I think back to how dumb I was at their age, and it makes me feel as if I'm 761 years old - born midway through the reign of Henry III.
This past weekend, as part of Hooligan's exhaustive look at Juneau's unfortunate 1980s hairstyles (Pages 10-11), our investigative team spent hours looking at old Juneau-Douglas High School Totem yearbooks.
Later, we held hands and wept for the souls of this lost generation.
I attended high school in the early 1990s. The experience was comparable to repeatedly opening a refrigerator door into your own face, then finding nothing but leftover pasta.
We weren't dorks on a grand scale like my older brother's class (1982-1986), but we were huge dweebs.
In 1992, my sophomore year, I listened to Nirvana and Slayer, and the tip of my bangs hung down to my chin. I looked like Cousin It crossed with Wesley from the TV series "Mr. Belvedere," and even the stoners thought I was on LSD.
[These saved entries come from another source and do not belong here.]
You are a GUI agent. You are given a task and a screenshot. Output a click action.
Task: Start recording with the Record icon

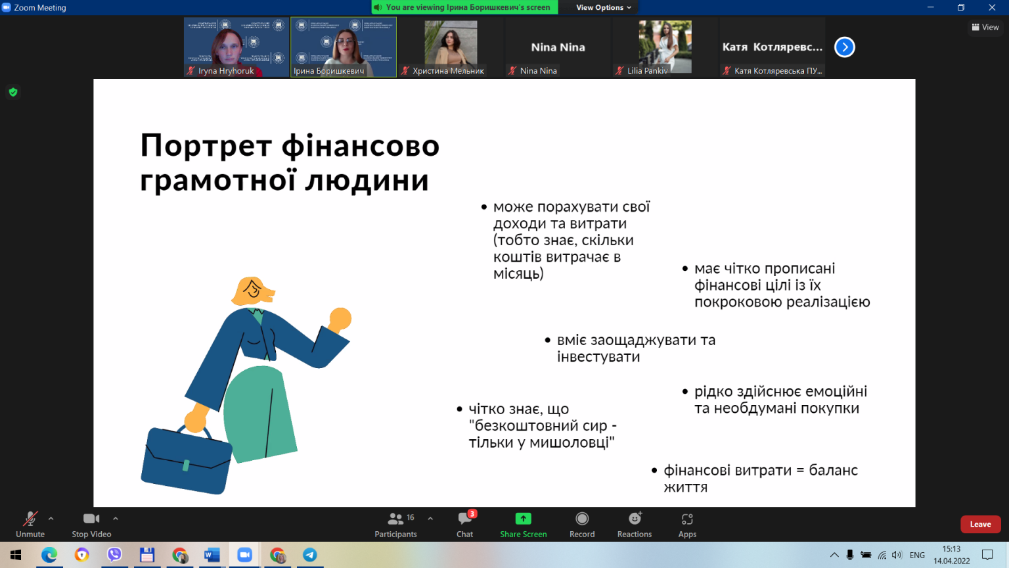point(582,525)
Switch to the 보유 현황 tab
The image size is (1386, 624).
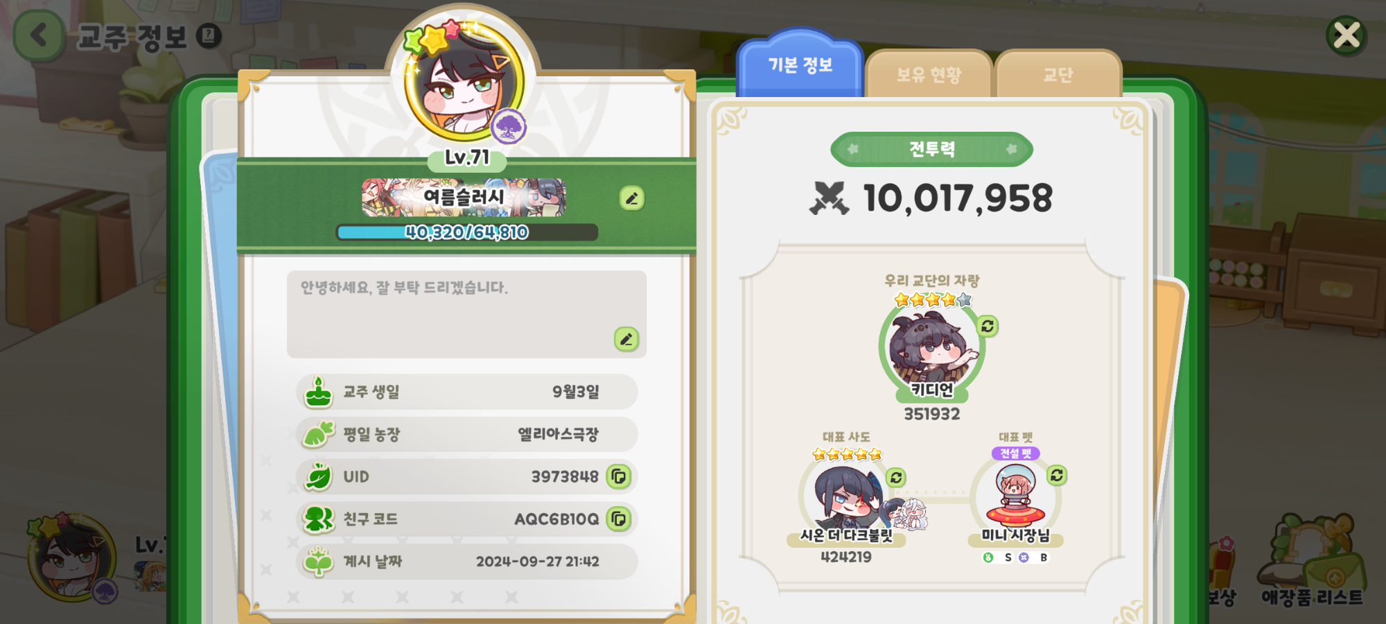click(x=929, y=74)

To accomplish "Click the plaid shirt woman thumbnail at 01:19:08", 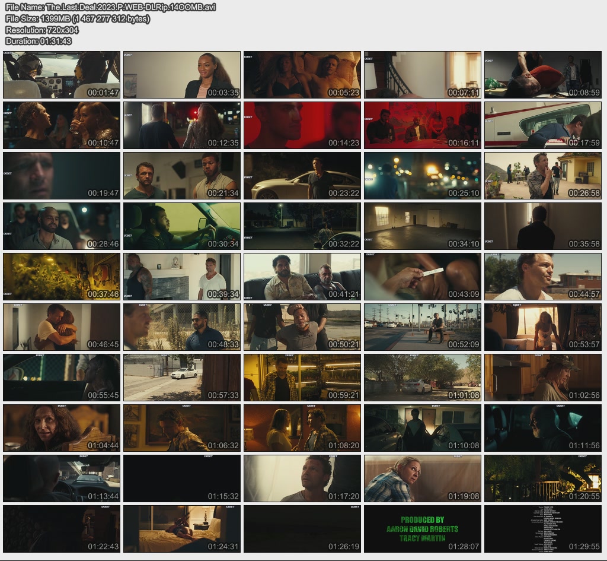I will 423,478.
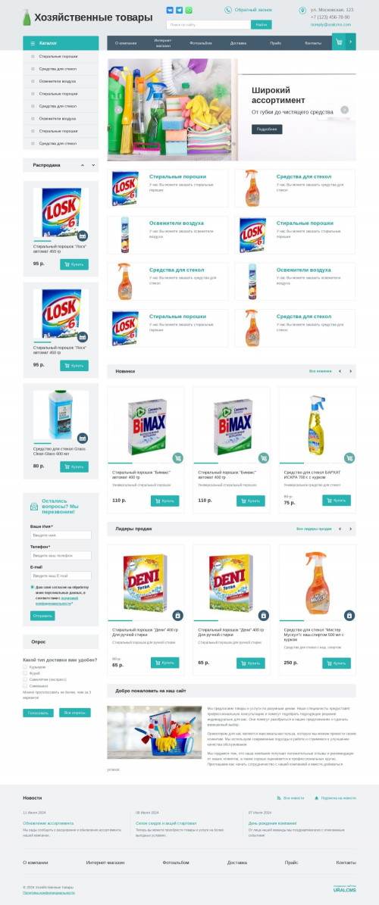Click the previous slide arrow on banner
Viewport: 379px width, 905px height.
coord(118,110)
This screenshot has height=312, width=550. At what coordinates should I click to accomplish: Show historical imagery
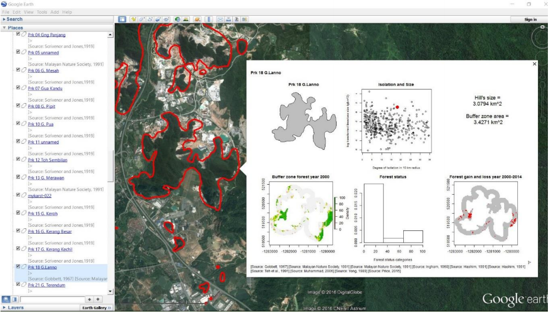point(177,19)
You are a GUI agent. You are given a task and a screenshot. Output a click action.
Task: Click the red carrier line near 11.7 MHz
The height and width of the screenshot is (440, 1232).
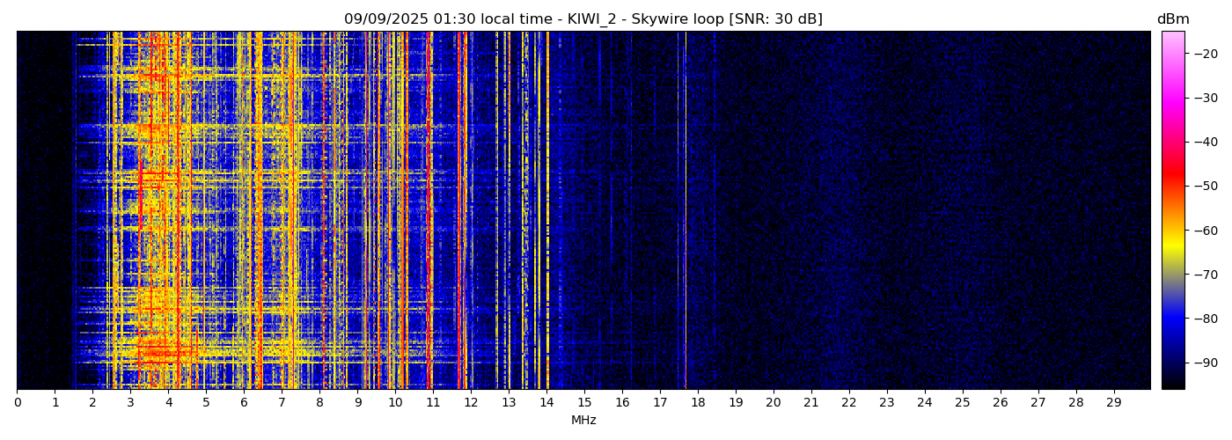coord(458,211)
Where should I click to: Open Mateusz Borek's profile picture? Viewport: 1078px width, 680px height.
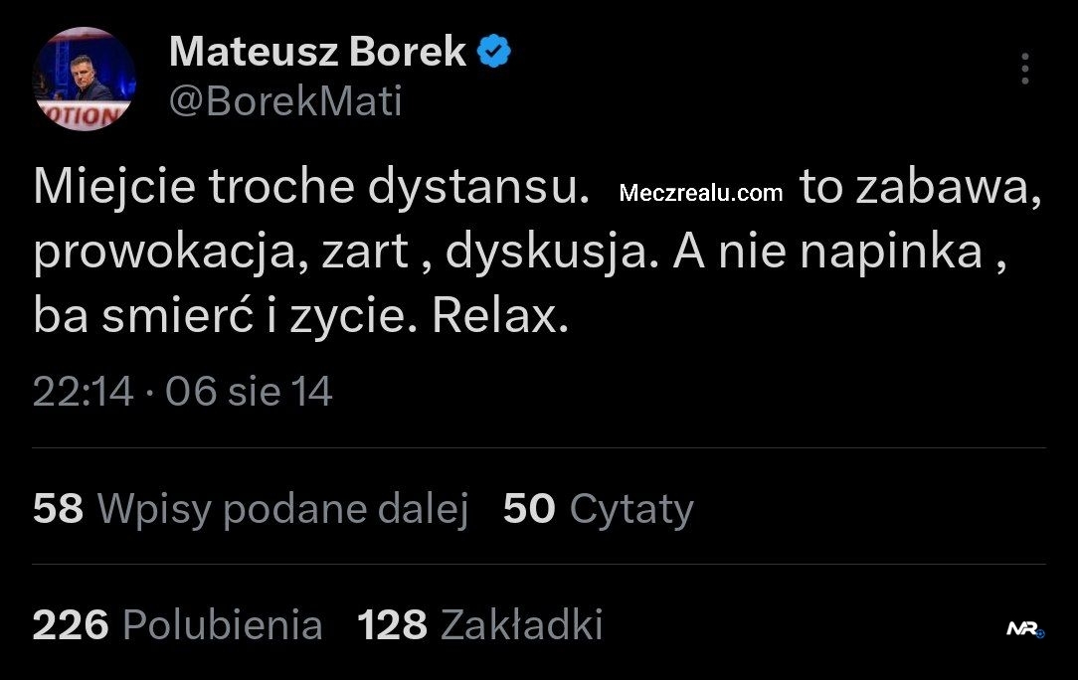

Nope. My high was studying for molarity quizzes.
I can't say for sure what I was thinking, or even if I thought at all. If I did, I couldn't see very well with the hair in my eyes, so I probably would have tripped over something.
Regardless, I had just turned 16 and it was time to get my driver's license. Piloting a vehicle with a pound of greasy hair in my face was like swimming three miles in a burqa. And my dad recognized this when he saw me going the other way one day on Alpine Drive.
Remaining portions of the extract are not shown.